Task brief => Type out all the records again exactly.

|---|

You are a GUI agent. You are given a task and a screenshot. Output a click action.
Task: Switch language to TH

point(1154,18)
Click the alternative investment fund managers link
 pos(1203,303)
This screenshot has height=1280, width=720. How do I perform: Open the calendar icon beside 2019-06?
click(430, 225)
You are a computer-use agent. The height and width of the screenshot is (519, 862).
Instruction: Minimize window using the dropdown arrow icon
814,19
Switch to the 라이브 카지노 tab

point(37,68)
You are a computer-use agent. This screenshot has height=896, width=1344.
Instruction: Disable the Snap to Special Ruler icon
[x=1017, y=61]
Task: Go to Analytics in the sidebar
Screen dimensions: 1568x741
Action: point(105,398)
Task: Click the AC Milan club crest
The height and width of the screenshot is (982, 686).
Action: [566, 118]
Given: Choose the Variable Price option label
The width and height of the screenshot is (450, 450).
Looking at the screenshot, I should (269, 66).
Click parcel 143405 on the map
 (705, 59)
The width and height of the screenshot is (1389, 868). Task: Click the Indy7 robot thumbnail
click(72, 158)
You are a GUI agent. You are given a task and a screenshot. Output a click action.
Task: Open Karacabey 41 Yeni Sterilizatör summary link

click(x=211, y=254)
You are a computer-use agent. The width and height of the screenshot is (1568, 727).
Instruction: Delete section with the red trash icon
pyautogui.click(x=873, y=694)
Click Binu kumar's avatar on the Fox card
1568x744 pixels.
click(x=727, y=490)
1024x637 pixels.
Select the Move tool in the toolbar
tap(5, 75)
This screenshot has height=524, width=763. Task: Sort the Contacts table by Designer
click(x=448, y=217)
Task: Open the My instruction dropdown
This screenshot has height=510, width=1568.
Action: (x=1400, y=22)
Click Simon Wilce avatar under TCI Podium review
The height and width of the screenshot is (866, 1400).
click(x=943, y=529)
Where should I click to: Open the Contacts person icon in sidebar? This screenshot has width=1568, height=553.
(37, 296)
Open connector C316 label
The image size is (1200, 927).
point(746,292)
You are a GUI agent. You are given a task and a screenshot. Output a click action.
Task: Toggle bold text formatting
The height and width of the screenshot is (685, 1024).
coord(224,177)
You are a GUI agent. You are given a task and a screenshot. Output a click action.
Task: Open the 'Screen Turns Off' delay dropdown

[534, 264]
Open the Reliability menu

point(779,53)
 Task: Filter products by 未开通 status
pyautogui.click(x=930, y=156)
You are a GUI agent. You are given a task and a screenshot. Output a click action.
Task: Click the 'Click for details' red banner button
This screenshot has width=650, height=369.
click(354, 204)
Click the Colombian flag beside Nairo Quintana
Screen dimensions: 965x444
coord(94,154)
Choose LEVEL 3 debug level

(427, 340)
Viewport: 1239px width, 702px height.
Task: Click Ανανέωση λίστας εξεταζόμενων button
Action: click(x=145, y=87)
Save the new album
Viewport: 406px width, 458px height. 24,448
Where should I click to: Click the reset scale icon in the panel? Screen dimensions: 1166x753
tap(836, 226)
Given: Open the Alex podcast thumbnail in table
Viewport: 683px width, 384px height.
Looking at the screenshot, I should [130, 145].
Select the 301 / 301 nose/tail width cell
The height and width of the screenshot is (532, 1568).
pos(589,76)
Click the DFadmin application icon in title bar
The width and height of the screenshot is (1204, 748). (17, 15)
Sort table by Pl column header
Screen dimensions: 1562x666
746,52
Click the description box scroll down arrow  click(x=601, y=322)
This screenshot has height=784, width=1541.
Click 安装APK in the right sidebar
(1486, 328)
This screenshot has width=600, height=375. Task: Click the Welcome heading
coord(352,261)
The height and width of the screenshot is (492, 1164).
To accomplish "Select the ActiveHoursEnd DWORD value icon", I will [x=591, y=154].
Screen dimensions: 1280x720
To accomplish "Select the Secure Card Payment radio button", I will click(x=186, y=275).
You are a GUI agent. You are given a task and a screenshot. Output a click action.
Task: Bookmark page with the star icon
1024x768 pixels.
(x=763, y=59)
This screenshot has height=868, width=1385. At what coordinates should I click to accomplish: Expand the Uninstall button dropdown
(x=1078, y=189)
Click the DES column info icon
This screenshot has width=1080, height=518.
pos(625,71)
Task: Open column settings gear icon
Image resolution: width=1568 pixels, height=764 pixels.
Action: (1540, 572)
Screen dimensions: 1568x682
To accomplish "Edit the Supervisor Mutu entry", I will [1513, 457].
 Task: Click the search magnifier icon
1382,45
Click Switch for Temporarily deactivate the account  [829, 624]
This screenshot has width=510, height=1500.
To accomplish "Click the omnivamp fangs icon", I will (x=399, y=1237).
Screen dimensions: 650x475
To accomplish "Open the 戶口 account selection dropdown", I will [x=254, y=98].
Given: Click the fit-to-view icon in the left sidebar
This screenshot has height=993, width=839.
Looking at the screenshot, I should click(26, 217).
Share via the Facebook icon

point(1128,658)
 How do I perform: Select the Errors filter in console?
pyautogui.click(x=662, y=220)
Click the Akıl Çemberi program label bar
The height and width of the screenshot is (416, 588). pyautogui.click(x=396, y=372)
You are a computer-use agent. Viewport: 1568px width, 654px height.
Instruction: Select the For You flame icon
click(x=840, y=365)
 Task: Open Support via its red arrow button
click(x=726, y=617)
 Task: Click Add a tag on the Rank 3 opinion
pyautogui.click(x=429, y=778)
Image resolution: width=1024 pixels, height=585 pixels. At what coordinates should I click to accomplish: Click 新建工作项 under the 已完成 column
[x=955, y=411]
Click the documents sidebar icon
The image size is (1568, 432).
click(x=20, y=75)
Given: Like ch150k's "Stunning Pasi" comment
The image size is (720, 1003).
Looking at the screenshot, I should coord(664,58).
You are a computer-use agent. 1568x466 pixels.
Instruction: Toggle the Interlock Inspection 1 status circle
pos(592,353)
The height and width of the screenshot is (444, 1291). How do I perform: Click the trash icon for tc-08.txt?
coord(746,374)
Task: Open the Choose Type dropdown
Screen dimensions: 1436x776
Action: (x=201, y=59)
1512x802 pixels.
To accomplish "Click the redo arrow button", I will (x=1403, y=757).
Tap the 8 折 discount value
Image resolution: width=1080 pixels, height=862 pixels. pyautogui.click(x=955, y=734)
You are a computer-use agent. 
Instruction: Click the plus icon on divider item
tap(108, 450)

|---|

Task output =>
You are a GUI agent. You are given a task and a screenshot. Output a click action.
Task: Switch language to TH

point(1154,18)
Click the alternative investment fund managers link
 pos(1203,303)
This screenshot has height=1280, width=720. How do I perform: Open the calendar icon beside 2019-06?
click(430, 225)
You are a computer-use agent. The height and width of the screenshot is (519, 862).
Instruction: Minimize window using the dropdown arrow icon
814,19
Switch to the 라이브 카지노 tab

point(37,68)
You are a computer-use agent. This screenshot has height=896, width=1344.
Instruction: Disable the Snap to Special Ruler icon
[x=1017, y=61]
Task: Go to Analytics in the sidebar
Screen dimensions: 1568x741
Action: point(105,398)
Task: Click the AC Milan club crest
The height and width of the screenshot is (982, 686).
Action: [566, 118]
Given: Choose the Variable Price option label
The width and height of the screenshot is (450, 450).
Looking at the screenshot, I should (269, 66).
Click parcel 143405 on the map
 (705, 59)
The width and height of the screenshot is (1389, 868). Task: Click the Indy7 robot thumbnail
click(72, 158)
You are a GUI agent. You are given a task and a screenshot. Output a click action.
Task: Open Karacabey 41 Yeni Sterilizatör summary link

click(x=211, y=254)
You are a computer-use agent. The width and height of the screenshot is (1568, 727).
Instruction: Delete section with the red trash icon
pyautogui.click(x=873, y=694)
Click Binu kumar's avatar on the Fox card
1568x744 pixels.
click(x=727, y=490)
1024x637 pixels.
Select the Move tool in the toolbar
tap(5, 75)
This screenshot has height=524, width=763. Task: Sort the Contacts table by Designer
click(x=448, y=217)
Task: Open the My instruction dropdown
This screenshot has height=510, width=1568.
Action: (x=1400, y=22)
Click Simon Wilce avatar under TCI Podium review
The height and width of the screenshot is (866, 1400).
click(x=943, y=529)
Where should I click to: Open the Contacts person icon in sidebar? This screenshot has width=1568, height=553.
(37, 296)
Open connector C316 label
The image size is (1200, 927).
point(746,292)
You are a GUI agent. You are given a task and a screenshot. Output a click action.
Task: Toggle bold text formatting
The height and width of the screenshot is (685, 1024).
coord(224,177)
You are a GUI agent. You are given a task and a screenshot. Output a click action.
Task: Open the 'Screen Turns Off' delay dropdown

[534, 264]
Open the Reliability menu

point(779,53)
 Task: Filter products by 未开通 status
pyautogui.click(x=930, y=156)
You are a GUI agent. You are given a task and a screenshot. Output a click action.
Task: Click the 'Click for details' red banner button
This screenshot has width=650, height=369.
click(354, 204)
Click the Colombian flag beside Nairo Quintana
Screen dimensions: 965x444
coord(94,154)
Choose LEVEL 3 debug level

(427, 340)
Viewport: 1239px width, 702px height.
Task: Click Ανανέωση λίστας εξεταζόμενων button
Action: click(x=145, y=87)
Save the new album
Viewport: 406px width, 458px height. 24,448
Where should I click to: Click the reset scale icon in the panel? Screen dimensions: 1166x753
tap(836, 226)
Given: Open the Alex podcast thumbnail in table
Viewport: 683px width, 384px height.
Looking at the screenshot, I should [130, 145].
Select the 301 / 301 nose/tail width cell
The height and width of the screenshot is (532, 1568).
pos(589,76)
Click the DFadmin application icon in title bar
The width and height of the screenshot is (1204, 748). (17, 15)
Sort table by Pl column header
Screen dimensions: 1562x666
746,52
Click the description box scroll down arrow  click(x=601, y=322)
This screenshot has height=784, width=1541.
Click 安装APK in the right sidebar
(1486, 328)
This screenshot has width=600, height=375. Task: Click the Welcome heading
coord(352,261)
The height and width of the screenshot is (492, 1164).
To accomplish "Select the ActiveHoursEnd DWORD value icon", I will [x=591, y=154].
Screen dimensions: 1280x720
To accomplish "Select the Secure Card Payment radio button", I will click(x=186, y=275).
You are a GUI agent. You are given a task and a screenshot. Output a click action.
Task: Bookmark page with the star icon
1024x768 pixels.
(x=763, y=59)
This screenshot has height=868, width=1385. At what coordinates should I click to accomplish: Expand the Uninstall button dropdown
(x=1078, y=189)
Click the DES column info icon
This screenshot has width=1080, height=518.
pos(625,71)
Task: Open column settings gear icon
Image resolution: width=1568 pixels, height=764 pixels.
Action: (1540, 572)
Screen dimensions: 1568x682
To accomplish "Edit the Supervisor Mutu entry", I will [1513, 457].
 Task: Click the search magnifier icon
1382,45
Click Switch for Temporarily deactivate the account  [829, 624]
This screenshot has width=510, height=1500.
To accomplish "Click the omnivamp fangs icon", I will (x=399, y=1237).
Screen dimensions: 650x475
To accomplish "Open the 戶口 account selection dropdown", I will [x=254, y=98].
Given: Click the fit-to-view icon in the left sidebar
This screenshot has height=993, width=839.
Looking at the screenshot, I should click(26, 217).
Share via the Facebook icon

point(1128,658)
 How do I perform: Select the Errors filter in console?
pyautogui.click(x=662, y=220)
Click the Akıl Çemberi program label bar
The height and width of the screenshot is (416, 588). pyautogui.click(x=396, y=372)
You are a computer-use agent. Viewport: 1568px width, 654px height.
Instruction: Select the For You flame icon
click(x=840, y=365)
 Task: Open Support via its red arrow button
click(x=726, y=617)
 Task: Click Add a tag on the Rank 3 opinion
pyautogui.click(x=429, y=778)
Image resolution: width=1024 pixels, height=585 pixels. At what coordinates should I click to accomplish: Click 新建工作项 under the 已完成 column
[x=955, y=411]
Click the documents sidebar icon
The image size is (1568, 432).
click(x=20, y=75)
Given: Like ch150k's "Stunning Pasi" comment
The image size is (720, 1003).
Looking at the screenshot, I should coord(664,58).
You are a computer-use agent. 1568x466 pixels.
Instruction: Toggle the Interlock Inspection 1 status circle
pos(592,353)
The height and width of the screenshot is (444, 1291). How do I perform: Click the trash icon for tc-08.txt?
coord(746,374)
Task: Open the Choose Type dropdown
Screen dimensions: 1436x776
Action: (x=201, y=59)
1512x802 pixels.
To accomplish "Click the redo arrow button", I will (x=1403, y=757).
Tap the 8 折 discount value
Image resolution: width=1080 pixels, height=862 pixels. pyautogui.click(x=955, y=734)
You are a computer-use agent. 
Instruction: Click the plus icon on divider item
tap(108, 450)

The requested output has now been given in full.